# [Prompt A]
In the varlen preprocess tile mismatch bug report, what tile value did SeqlenInfo.create default to in flash_bwd_preprocess.py?
# [Prompt B]
From the varlen preprocess tile mismatch bug report, reproduce the text between "dq_accum valid positions" and "within the buffer)", inclusive.

# [Document excerpt]

^^^^^^^^^^^^^^^^

Varlen Preprocess Tile Mismatch Bug

Summary

SeqlenInfo.create in flash_bwd_preprocess.py defaulted tile=128, but the backward kernel uses tile_m=m_block_size (e.g. 64 for causal SM90). This caused the preprocess to zero dq_accum and write lse_log2/dpsum at wrong padded offsets for all batches after batch 0.

How padded_offset works

For varlen, buffers like dq_accum are laid out with tile-aligned gaps between sequences:

padded_offset_q = ((offset_q + batch_idx * tile_m) // tile_m) * tile_m

The gap size depends on tile_m. With tile_m=64 vs tile_m=128, batch 1 at offset_q=128 gets:

tile=64: padded_offset = ((128 + 64) // 64) * 64 = 192
tile=128: padded_offset = ((128 + 128) // 128) * 128 = 256

The preprocess was zeroing at 256, the backward was writing at 192.

Symptoms

Tests pass in isolation (torch.empty gets clean memory)
Tests fail when run in sequence (CUDA memory caching reuses NaN-polluted memory)
dq_accum valid positions contain NaN after backward kernel
torch.zeros for dq_accum masks the bug (zeroes everywhere, including the "right" offsets)
compute-sanitizer shows 0 errors (addresses are valid, just wrong offsets within the buffer)

Fix

python

# flash_bwd_preprocess.py line 216
# Before:
seqlen = SeqlenInfo.create(batch_idx, mO.shape[1], mCuSeqlensQ, mSeqUsedQ)
# After:
seqlen = SeqlenInfo.create(batch_idx, mO.shape[1], mCuSeqlensQ, mSeqUsedQ, tile=self.tile_m)

Lesson

Any code computing padded_offset for varlen buffers must use the same tile size as the kernel that allocated and accesses those buffers. The SeqlenInfo.create default tile=128 is a trap when m_block_size != 128.

^^^^^^^^^^^^^^^^

# [Supplied information]
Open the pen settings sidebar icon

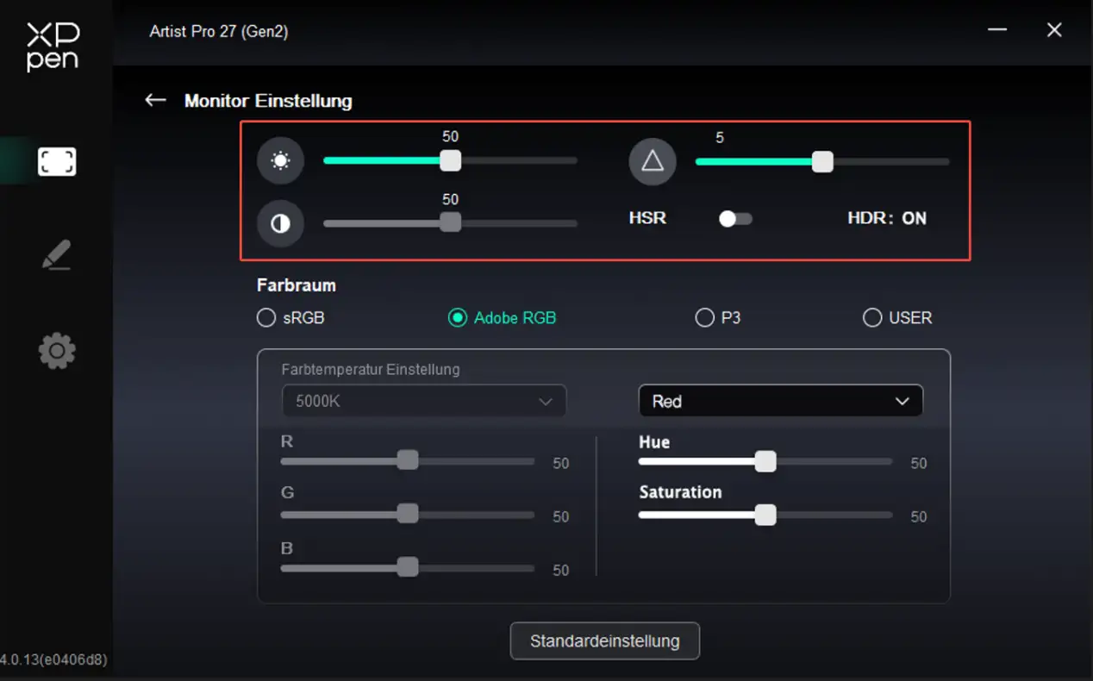click(57, 256)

^^^^^^^^^^^^^^^^

# [Worked solution A]
It defaulted to tile=128.

# [Worked solution B]
dq_accum valid positions contain NaN after backward kernel
torch.zeros for dq_accum masks the bug (zeroes everywhere, including the "right" offsets)
compute-sanitizer shows 0 errors (addresses are valid, just wrong offsets within the buffer)